Data for this task:
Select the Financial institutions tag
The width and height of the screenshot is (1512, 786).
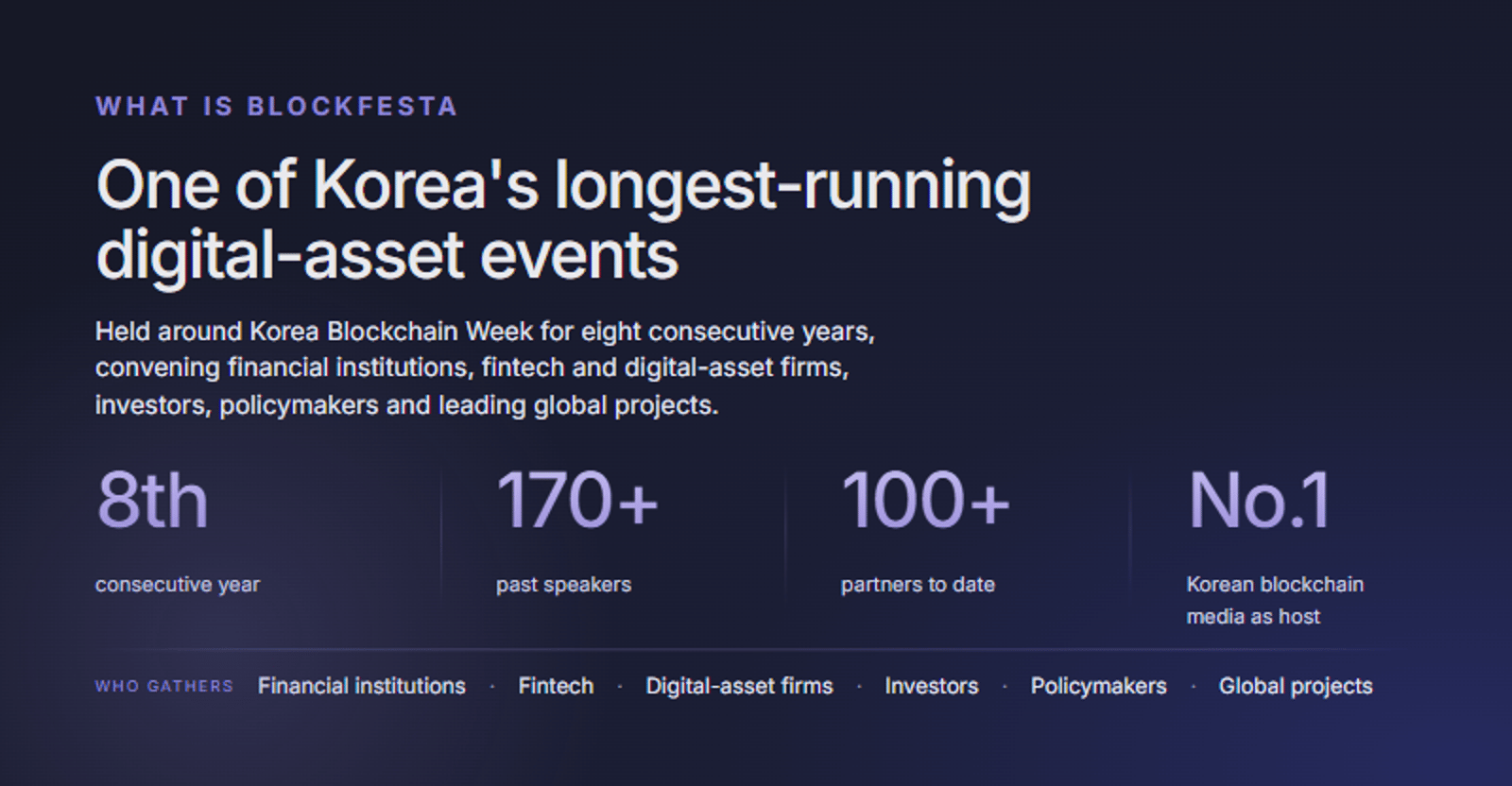pos(362,687)
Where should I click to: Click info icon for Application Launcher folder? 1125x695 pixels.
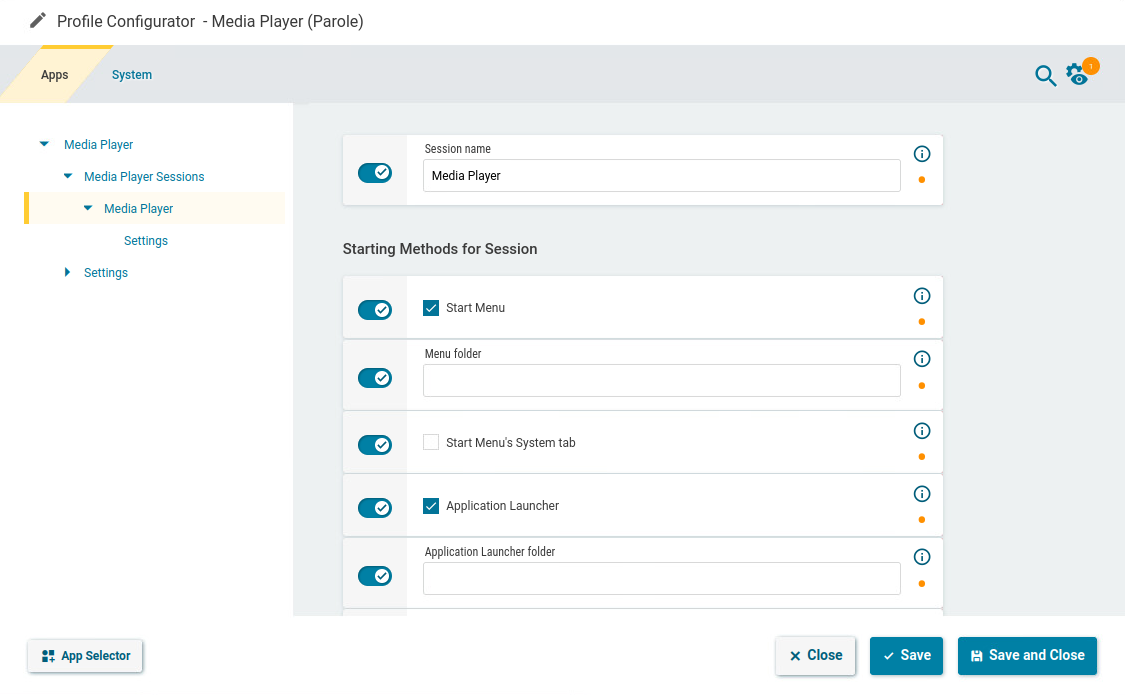tap(922, 557)
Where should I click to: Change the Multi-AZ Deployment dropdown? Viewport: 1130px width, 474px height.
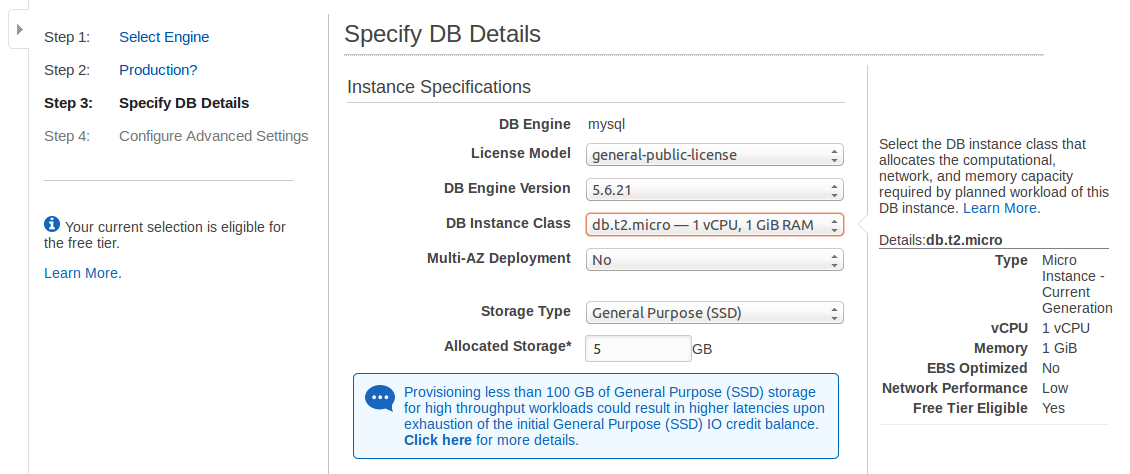(x=714, y=260)
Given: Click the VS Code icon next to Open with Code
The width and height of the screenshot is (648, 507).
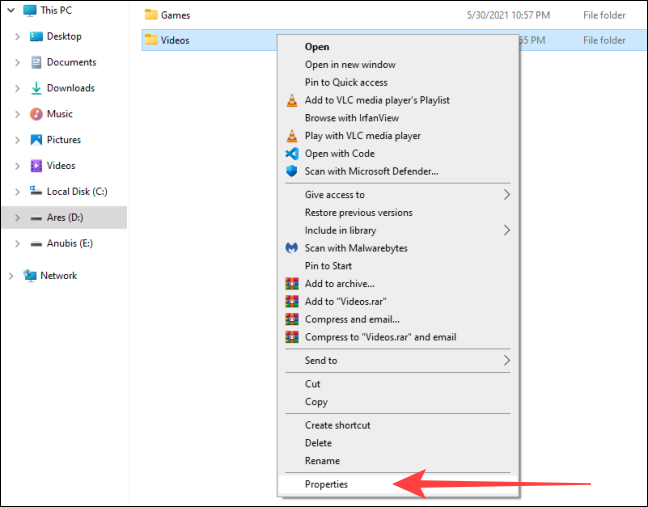Looking at the screenshot, I should [x=291, y=154].
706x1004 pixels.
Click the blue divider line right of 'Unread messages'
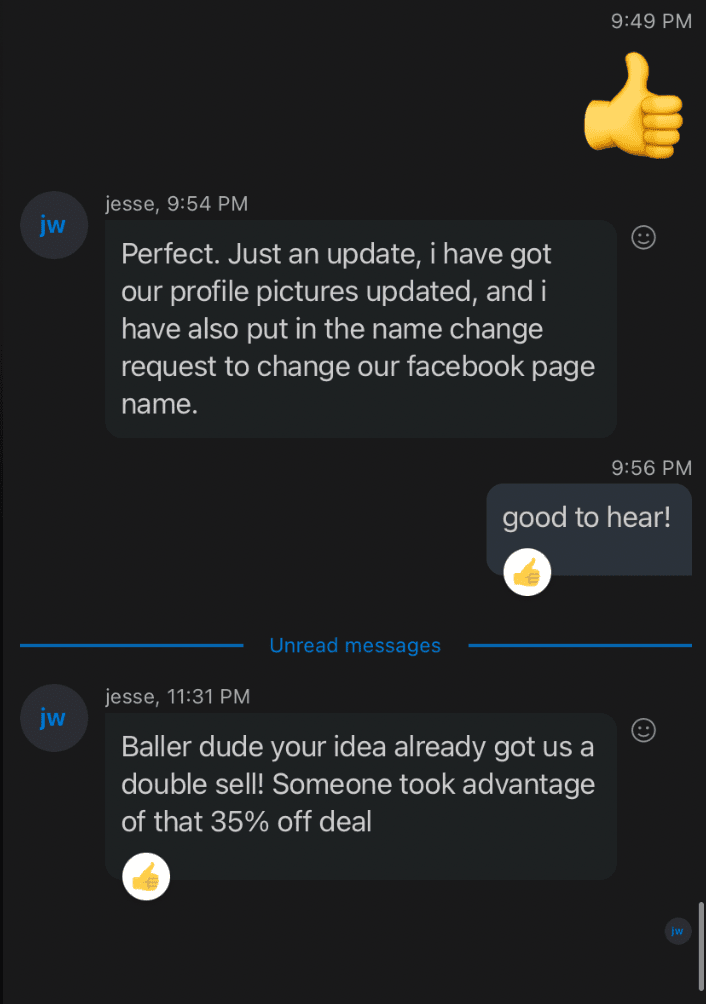coord(580,645)
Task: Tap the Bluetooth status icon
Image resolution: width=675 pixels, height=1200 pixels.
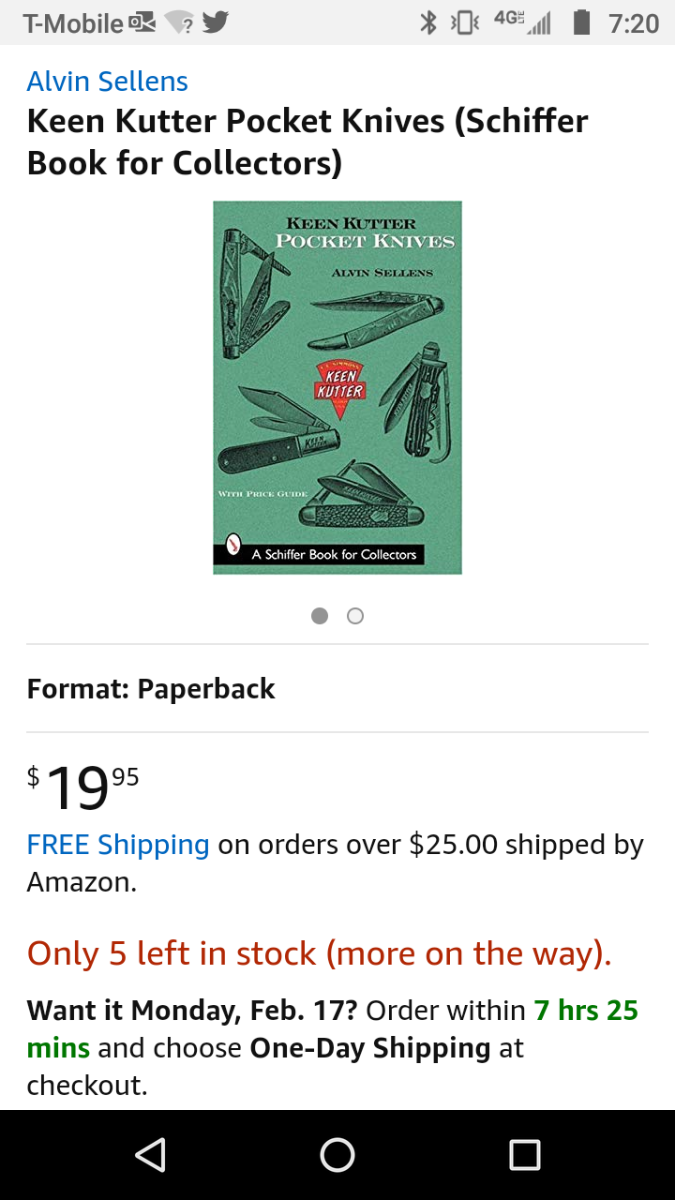Action: pos(428,22)
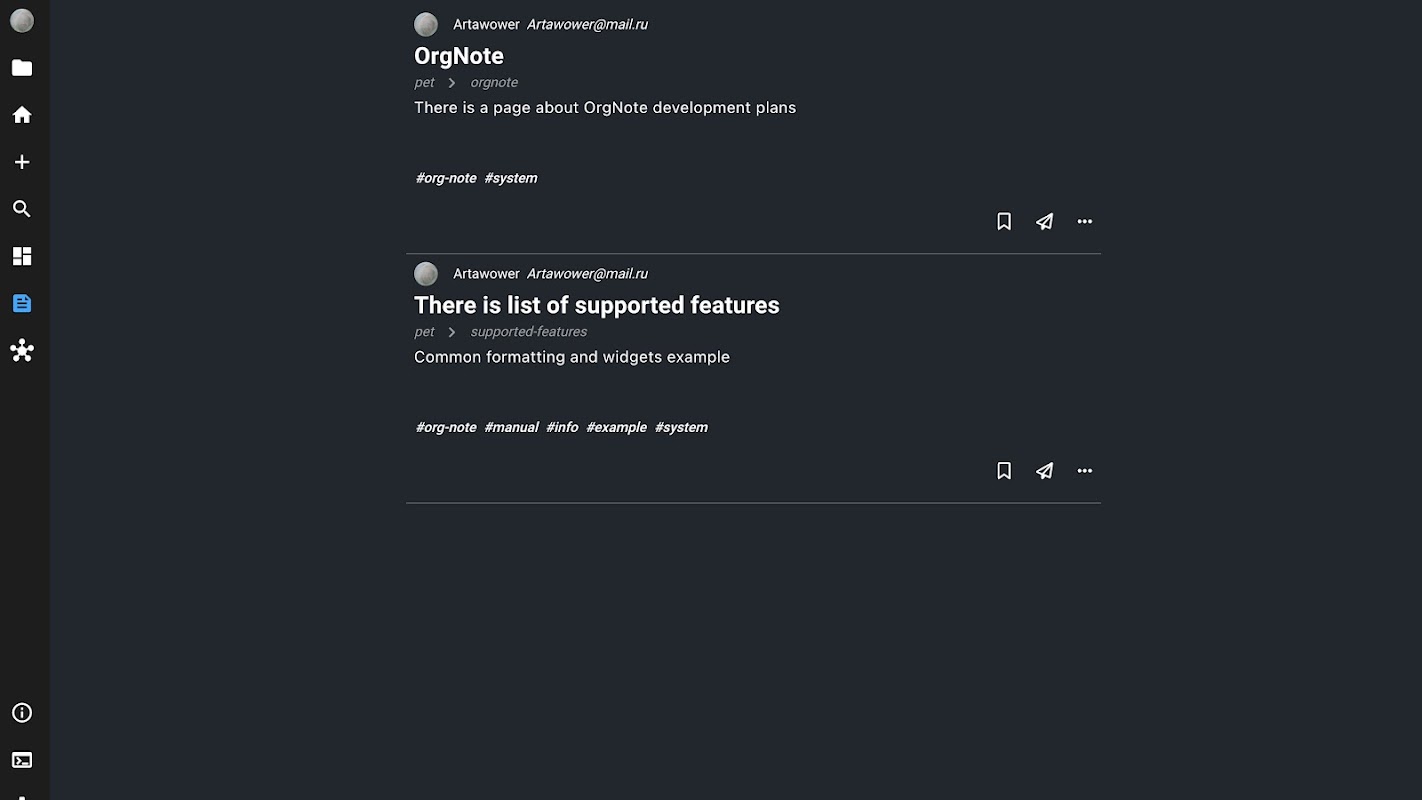Create a new note with plus icon
The width and height of the screenshot is (1422, 800).
tap(22, 162)
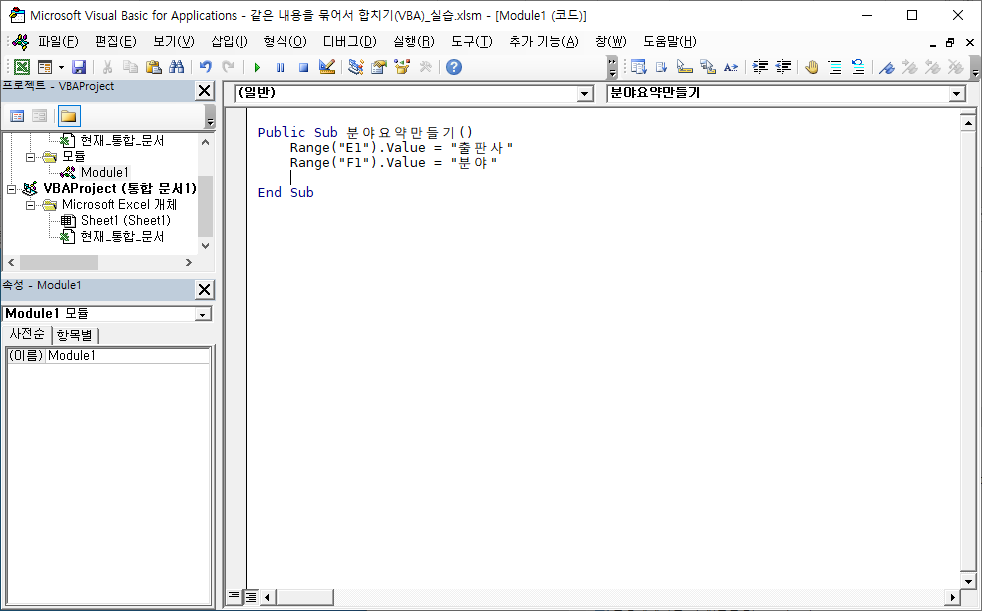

Exercise directions: Every entry above should come back exactly as written, except for its pictures.

Solution to this task:
Select the Financial institutions tag
The width and height of the screenshot is (1512, 786).
pos(362,687)
Where should I click to: Click info icon for Application Launcher folder? 1125x695 pixels.
tap(922, 557)
Where should I click to: Change the Multi-AZ Deployment dropdown? Viewport: 1130px width, 474px height.
(x=714, y=260)
Given: Click the VS Code icon next to Open with Code
The width and height of the screenshot is (648, 507).
Looking at the screenshot, I should [x=291, y=154].
706x1004 pixels.
Click the blue divider line right of 'Unread messages'
coord(580,645)
Task: Tap the Bluetooth status icon
Image resolution: width=675 pixels, height=1200 pixels.
Action: pos(428,22)
Create a new note with plus icon
The width and height of the screenshot is (1422, 800).
tap(22, 162)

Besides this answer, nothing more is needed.